Friday, June 18, 2004

Doubt

Doubt is not something we must fear but embrace. It is not the anti-thesis of faith. In fact more faith has been deepened through doubt then lost. Doubt is a hunger that seeks satisfaction, but this appetite is fed by daily bread--not once for all time. The greatest fear that is wrapped in our doubt is that someone else might find out we don't know everything. Security in faith does not demand command of the truth, but submission to it. But as Pilate said before sending Jesus to the cross. "What is truth?"

Jesus said, "I am the way and the truth." I want a faith that takes Jesus' hand daily and walks a couple more steps along the way. Doubt can best be satisfied in the majesty of a lightening storm, the creativity of an exploding bloom, or another's love loosely concealed beneath a smile.

An assent to someone else's verbal declarations of truth is really only half-truth. The daily bread of knowing is not found so much in the head as in the experiences of a life. Dirty hands, breaking hearts, rumbling stomachs, ...cry out. Serving hearts must cry with them.

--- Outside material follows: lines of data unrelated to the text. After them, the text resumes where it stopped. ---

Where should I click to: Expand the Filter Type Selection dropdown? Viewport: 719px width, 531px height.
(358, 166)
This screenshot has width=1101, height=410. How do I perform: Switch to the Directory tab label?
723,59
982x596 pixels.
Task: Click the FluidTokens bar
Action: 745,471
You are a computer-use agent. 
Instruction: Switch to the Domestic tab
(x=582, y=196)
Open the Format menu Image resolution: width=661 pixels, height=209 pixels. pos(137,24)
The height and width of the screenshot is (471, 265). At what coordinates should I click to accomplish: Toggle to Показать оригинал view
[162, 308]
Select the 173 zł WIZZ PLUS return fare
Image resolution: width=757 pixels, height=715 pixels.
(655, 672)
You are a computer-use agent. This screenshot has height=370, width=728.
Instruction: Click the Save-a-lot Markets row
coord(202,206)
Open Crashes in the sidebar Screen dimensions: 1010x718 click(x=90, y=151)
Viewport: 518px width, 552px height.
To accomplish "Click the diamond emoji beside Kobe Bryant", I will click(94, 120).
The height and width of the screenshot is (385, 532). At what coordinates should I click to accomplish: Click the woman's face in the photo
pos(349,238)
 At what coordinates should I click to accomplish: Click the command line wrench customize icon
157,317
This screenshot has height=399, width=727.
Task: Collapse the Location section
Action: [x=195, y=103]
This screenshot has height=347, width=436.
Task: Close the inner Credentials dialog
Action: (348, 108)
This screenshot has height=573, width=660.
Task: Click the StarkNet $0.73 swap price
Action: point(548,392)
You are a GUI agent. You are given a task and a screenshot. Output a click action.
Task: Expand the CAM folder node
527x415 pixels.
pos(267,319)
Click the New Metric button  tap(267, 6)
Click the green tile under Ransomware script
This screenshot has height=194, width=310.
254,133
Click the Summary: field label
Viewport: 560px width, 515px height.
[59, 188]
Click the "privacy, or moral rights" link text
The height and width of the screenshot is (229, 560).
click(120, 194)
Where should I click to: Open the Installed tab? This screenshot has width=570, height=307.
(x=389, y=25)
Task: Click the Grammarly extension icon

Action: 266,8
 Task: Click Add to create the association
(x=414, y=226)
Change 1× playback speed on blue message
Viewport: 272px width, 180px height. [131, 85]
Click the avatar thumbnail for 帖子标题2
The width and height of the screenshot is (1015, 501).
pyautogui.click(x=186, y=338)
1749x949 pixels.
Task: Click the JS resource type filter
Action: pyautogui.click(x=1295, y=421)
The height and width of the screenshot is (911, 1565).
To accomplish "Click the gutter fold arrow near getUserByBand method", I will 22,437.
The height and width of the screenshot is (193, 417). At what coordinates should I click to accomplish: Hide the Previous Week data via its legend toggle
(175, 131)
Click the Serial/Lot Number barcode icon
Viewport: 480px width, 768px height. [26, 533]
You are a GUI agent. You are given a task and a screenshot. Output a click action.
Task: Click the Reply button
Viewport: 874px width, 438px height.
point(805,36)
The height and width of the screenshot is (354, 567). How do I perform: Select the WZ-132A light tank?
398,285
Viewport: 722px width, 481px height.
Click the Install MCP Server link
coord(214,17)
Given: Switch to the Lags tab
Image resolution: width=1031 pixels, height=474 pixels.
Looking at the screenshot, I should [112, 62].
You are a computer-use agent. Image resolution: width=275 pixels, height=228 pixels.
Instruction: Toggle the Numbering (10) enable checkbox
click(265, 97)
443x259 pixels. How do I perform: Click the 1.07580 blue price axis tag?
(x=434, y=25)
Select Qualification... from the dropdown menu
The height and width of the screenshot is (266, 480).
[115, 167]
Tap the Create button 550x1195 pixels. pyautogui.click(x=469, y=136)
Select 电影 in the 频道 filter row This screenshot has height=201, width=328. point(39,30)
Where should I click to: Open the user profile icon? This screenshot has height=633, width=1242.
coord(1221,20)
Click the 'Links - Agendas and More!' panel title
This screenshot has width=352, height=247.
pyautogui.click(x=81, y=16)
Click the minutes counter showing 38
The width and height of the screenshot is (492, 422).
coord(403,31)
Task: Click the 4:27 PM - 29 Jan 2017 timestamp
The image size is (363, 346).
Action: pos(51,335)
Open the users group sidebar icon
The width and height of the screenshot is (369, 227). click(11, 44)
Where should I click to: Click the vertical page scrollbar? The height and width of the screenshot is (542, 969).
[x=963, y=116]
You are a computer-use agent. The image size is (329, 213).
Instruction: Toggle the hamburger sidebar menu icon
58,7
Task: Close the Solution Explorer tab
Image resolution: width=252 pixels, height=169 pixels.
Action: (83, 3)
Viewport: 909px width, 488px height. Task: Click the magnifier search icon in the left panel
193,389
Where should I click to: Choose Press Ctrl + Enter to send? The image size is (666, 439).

Where is God in all this? Whoops! Did I just express a doubt? I guess I can live with that. I hope in things yet to come, and for now, I grasp the dirty hand, hug the broken hearted and hear God's call in the rumbling stomachs and realize tenatively that we call it faith, because we are not always sure.

Lou

2 comments:

Anonymous said...

Yes, Lou, you're set up for Anonymous comments.

But I want to put my hand up for there being a genuine kind of knowing that simply comes from hearing something that our souls recognize as truth. Augustine said that the God-spark within us resonates with the truth, (to mix metaphors) because it recognizes its source in the truth.

And yes, that resonance or recognition, in order to magnify the truth, does need to shift from sight to action, unless we're just Emersonian transparent eyeballs. And I'm not about to be transcendent. I sweat too much for that.

Jeremy

p lou said...

I was thinking about your mixed metaphor. If God is the light, maybe the multi-colored image I reflect is a unique image of God's glory. If I remember my physical science class, I reflect certain colors from the white light (that is God), but this reflection is absolutely unique to me.
Could this mean that each of us experiences God in our own way as well? Each of our understandings is narrowed a bit and colored by who we are. This does not change who God is or the purity of the light God shines.